Bertempat di Wantilan Banjar Adat Abiansoan, Desa Bungaya Kangin,  Kabupaten Karangasem, sejumlah petani tak bisa menyembunyikan perasaan leganya bisa bertatap muka dengan calon pemimpin yang diidolakannya, terlebih mereka disertai Wayan Koster yang adalah Gubernur Bali.

Melihat ekspresinya yang begitu ceria sambil tengok sana tengok sini, pewarta LenteraEsai.id mencoba menghampiri salah sorang di antaranya, yakni I Wayan Pasek, petani asal Abiansoan.

“Saya petani dari Abiansoan. Sehari-hari saya bertanam padi untuk menghidupi keluarga. Namun hari ini saya sengaja libur bertani karena ingin hadir acara kampanye Pak Gede Dana dan Artha Dipa,” ujar pria kelahiran tahun 1965 itu.

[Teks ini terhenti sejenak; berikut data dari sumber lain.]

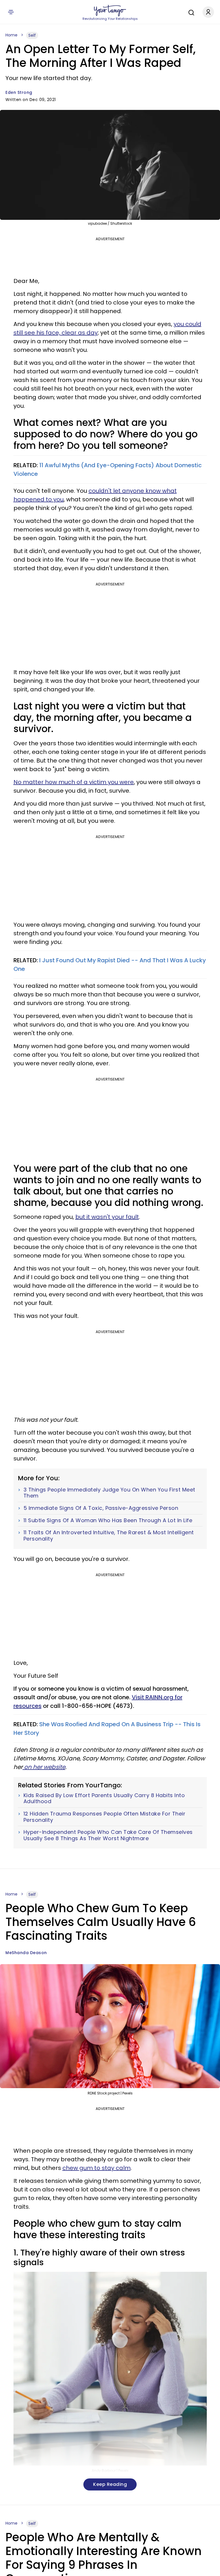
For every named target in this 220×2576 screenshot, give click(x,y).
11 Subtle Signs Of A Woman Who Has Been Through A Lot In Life (107, 1520)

Wayan Pasek melanjutkan, dirinya mendukung pasangan calon Gede Dana Artha Dipa (Dana-Dipa) agar Karangasem bisa berkembang menjadi lebih baik lagi.

“Kayak sekarang ini, saya sebagai petani sering kesulitan dapat pupuk. Kalaupun akhirnya dapat, harganya mahal. Ini susahnya jadi petani. Saya ingin ada perbaikan nasib petani,” kata Wayan Pasek yang dibenarkan beberapa petani lainnya.

Sementara itu, Ketua DPD PDI Perjungan Provinsi Bali Wayan Koster di hadapan publik menyatakan, dirinya mempercayai penuh pasangan Dana-Dipa untuk memimpin Karangasem di masa mendatang.

Menurutnya, banyak sisi Karangasem yang perlu dibenahi. Misalnya pura-pura sakral seperti Besakih, Silayukti, Lempuyang, Andakasa dan lainnya yang akan segera ditata serta dibenahi.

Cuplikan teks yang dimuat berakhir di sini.